Record set —
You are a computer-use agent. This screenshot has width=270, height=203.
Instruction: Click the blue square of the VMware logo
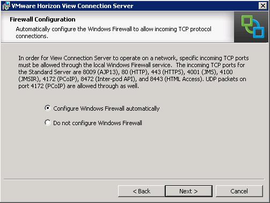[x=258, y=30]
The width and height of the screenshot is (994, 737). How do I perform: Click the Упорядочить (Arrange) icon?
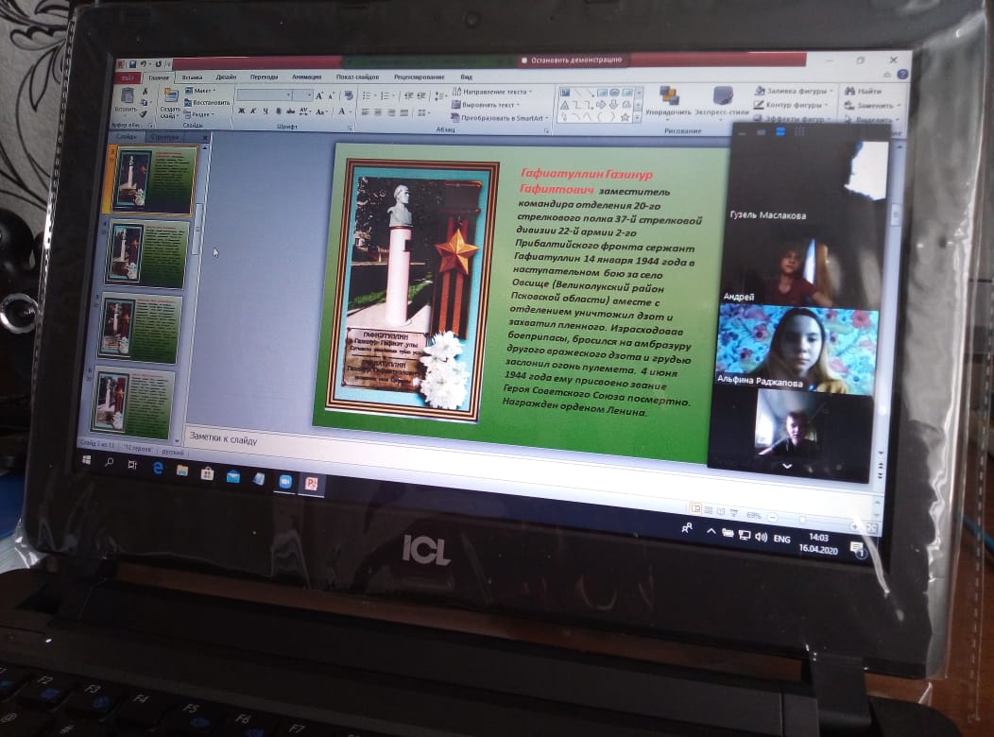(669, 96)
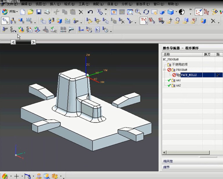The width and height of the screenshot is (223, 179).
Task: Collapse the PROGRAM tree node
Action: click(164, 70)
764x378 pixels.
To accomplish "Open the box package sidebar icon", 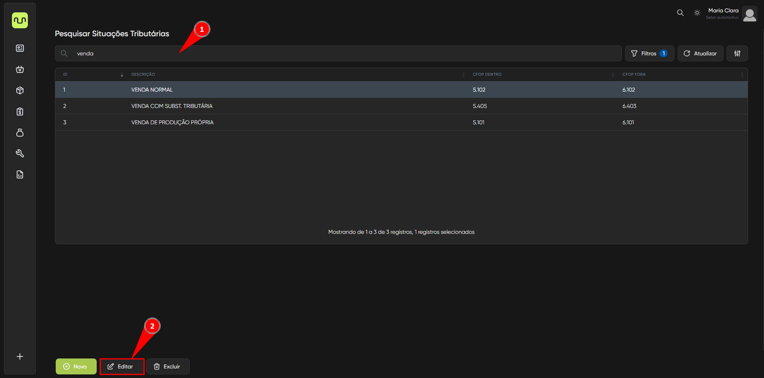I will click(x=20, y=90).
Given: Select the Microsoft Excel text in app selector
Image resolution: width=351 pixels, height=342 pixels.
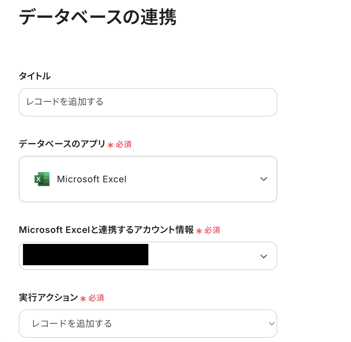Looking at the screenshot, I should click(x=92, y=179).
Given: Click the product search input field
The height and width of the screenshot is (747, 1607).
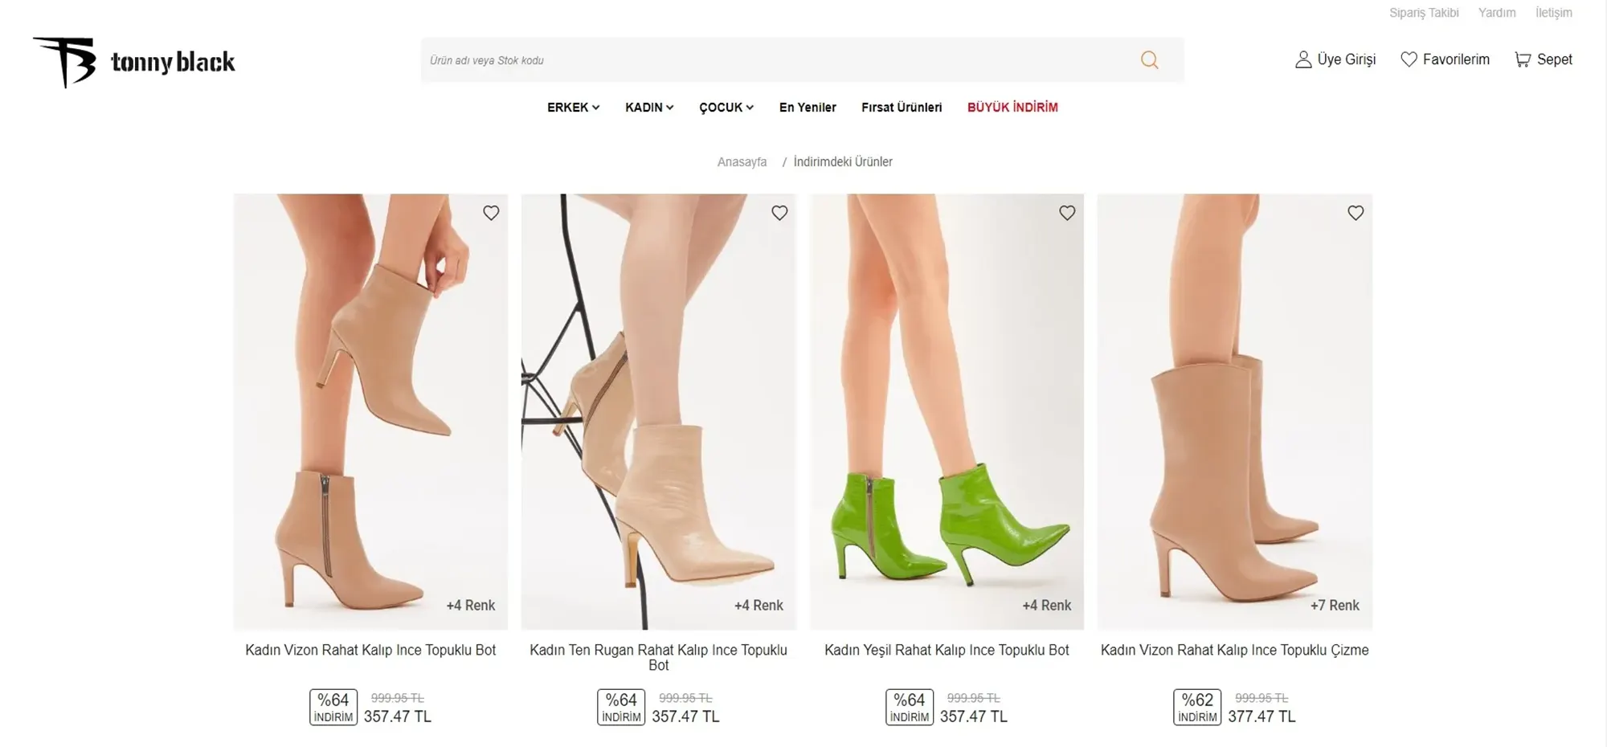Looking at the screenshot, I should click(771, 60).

Problem details —
Write the lines out word for word, starting at the one with "Given: Select the" and stopping after the last line of the material above, with pictures excluded.

Written reply —
Given: Select the Microsoft Excel text in app selector
Image resolution: width=351 pixels, height=342 pixels.
Looking at the screenshot, I should click(x=92, y=179).
Given: Click the product search input field
The height and width of the screenshot is (747, 1607).
Looking at the screenshot, I should click(771, 60).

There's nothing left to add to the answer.